`Geestelijke gezondheidszorg voor zwakbegaafden kan een stuk beter'

`Geestelijke gezondheidszorg voor zwakbegaafden kan een stuk beter'

1 maart 2016 | NIEUWSBERICHT

De geestelijke gezondheidszorg voor de grote groep zwakbegaafden in Nederland kan een stuk beter. Dat is de boodschap van Jannelien Wieland (40), die op 1 maart promoveerde aan het Leids Universitair Medisch Centrum (LUMC).

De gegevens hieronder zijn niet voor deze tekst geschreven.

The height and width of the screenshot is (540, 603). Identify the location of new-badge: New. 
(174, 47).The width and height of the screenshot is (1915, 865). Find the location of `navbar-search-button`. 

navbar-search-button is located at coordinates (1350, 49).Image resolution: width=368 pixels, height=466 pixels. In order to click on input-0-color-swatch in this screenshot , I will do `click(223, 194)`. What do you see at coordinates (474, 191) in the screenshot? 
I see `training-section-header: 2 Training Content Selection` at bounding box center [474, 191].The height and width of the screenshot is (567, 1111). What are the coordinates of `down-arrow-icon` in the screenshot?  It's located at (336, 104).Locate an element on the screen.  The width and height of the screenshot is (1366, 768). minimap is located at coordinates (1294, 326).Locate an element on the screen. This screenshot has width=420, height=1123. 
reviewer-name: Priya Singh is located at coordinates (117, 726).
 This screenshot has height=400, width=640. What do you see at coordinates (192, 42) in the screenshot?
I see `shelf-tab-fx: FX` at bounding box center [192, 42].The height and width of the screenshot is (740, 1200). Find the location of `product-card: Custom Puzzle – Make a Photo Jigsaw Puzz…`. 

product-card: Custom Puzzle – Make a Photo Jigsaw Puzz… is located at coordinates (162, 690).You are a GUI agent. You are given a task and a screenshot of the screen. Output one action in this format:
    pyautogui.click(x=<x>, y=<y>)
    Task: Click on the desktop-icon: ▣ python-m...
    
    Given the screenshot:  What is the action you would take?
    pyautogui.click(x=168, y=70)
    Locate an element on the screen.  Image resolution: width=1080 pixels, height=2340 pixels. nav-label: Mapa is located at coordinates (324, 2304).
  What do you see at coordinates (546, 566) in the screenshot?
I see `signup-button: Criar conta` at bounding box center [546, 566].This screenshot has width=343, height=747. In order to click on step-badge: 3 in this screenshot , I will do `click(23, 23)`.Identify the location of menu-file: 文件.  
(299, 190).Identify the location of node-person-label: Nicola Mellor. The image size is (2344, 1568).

Wieland werkt als psychiater bij Kristal Centrum Psychiatrie en Verstandelijke Beperking van GGZ Rivierduinen in Leiden, waar ze haar onderzoek naar zwakbegaafdheid in de geestelijke gezondheidszorg deed. ,,Ik was nooit van plan om aan een promotieonderzoek te beginnen'', zegt Wieland. Totdat ze er tijdens haar werk achter kwam dat er te weinig aandacht is voor zwakbegaafden in de geestelijke gezondheidzorg.

Lastig te herkennen

Het grote probleem: de groep is lastig te herkennen. Het gaat om mensen met een IQ van tussen de 70 en 85, bij wie vaak niet meteen is te zien dat ze zwakbegaafd zijn. ,,Bij een IQ van onder de 70 is iemand verstandelijk beperkt, bij een IQ van boven de 85 gaat het om een normaal begaafd persoon'', legt Wieland uit. In Nederland wordt weinig onderzoek gedaan naar deze groep zwakbegaafden, aldus Wieland. ,,Opmerkelijk, want volgens het Sociaal Cultureel Plan Bureau zijn ongeveer 2,2 miljoen Nederlanders zwakbegaafd.''

Combinatie van stoornissen

Voor haar onderzoek vergeleek Wieland zwakbegaafden met patienten met zowel een hoger als een lager IQ. Wat bleek? Sommige psychiatrische stoornissen kwamen vaker of juist minder vaak voor bij zwakbegaafde patienten. Ook hebben ze vaak te maken met een combinatie van verschillende stoornissen, naast de problemen die voortvloeien uit hun zwakbegaafdheid. ,,Het gaat om een aparte groep met een aparte zorgbehoefte. Deze mensen krijgen nu vaak niet de juiste behandeling. Mijn boodschap is om bijzondere aandacht te hebben voor dit soort patienten.''

Effectieve behandelingen

Hoe dan? ,,De GGZ gaat uit van mondige patienten, die goed weten welke behandelingen mogelijk zijn en zelf de regie voeren. Dat kunnen deze mensen minder goed. Vaak gaat een behandeling te snel, is de uitleg te moeilijk. Deze groep patienten heeft meer aandacht nodig.'' Het lastige is dat niet zomaar aan een patient is te zien of hij of zij zwakbegaafd is. Ook daar heeft Wieland een oplossing voor: train psychiaters in het beter herkennen van zwakbegaafde patienten. ,,Het gaat mij om bewustwording.'' Als zwakbegaafden eerder passende zorg krijgen, profiteren niet alleen deze patienten daarvan. Zo zullen ook de zorgkosten dalen, verwacht Wieland. Of dat inderdaad het geval is, moet blijken uit een vervolgonderzoek.